• Task objective: A single number is the answer: the count of lines in the listing below that contain "will".

------------

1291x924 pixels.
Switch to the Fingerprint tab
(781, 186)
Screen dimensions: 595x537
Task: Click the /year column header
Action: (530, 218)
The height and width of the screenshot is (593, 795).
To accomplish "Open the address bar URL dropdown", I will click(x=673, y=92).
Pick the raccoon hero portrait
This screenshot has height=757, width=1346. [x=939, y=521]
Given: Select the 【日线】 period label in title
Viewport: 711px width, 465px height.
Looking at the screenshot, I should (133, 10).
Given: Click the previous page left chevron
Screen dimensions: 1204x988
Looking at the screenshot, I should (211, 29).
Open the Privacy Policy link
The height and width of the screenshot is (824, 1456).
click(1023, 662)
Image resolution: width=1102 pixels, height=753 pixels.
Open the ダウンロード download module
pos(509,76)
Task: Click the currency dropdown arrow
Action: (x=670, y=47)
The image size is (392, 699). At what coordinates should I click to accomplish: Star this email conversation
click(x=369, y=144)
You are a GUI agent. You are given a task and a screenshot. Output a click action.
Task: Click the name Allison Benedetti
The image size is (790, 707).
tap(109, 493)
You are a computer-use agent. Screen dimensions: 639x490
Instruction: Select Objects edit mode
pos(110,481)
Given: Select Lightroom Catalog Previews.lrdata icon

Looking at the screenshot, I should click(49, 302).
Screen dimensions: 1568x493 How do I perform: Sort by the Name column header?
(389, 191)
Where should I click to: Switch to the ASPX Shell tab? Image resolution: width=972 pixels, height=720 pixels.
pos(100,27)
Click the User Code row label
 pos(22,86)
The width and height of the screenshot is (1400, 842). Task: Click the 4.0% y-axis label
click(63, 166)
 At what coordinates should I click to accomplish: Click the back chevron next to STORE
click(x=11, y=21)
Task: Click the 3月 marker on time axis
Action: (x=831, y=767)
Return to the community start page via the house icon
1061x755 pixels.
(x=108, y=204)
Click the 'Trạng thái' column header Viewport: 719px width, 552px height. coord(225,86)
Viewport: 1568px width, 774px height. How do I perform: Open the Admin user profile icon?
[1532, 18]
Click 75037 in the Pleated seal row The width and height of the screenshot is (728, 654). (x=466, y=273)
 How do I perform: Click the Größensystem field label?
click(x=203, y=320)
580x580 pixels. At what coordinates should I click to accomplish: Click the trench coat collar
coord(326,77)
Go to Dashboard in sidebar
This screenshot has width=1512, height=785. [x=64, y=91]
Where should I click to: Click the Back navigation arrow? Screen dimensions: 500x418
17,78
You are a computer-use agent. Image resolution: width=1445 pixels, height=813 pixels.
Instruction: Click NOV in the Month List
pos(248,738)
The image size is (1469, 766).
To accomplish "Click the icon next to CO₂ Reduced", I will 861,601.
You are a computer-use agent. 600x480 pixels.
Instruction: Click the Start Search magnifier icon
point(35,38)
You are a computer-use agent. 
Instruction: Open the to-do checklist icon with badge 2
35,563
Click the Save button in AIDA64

------------

• Exercise answer: 2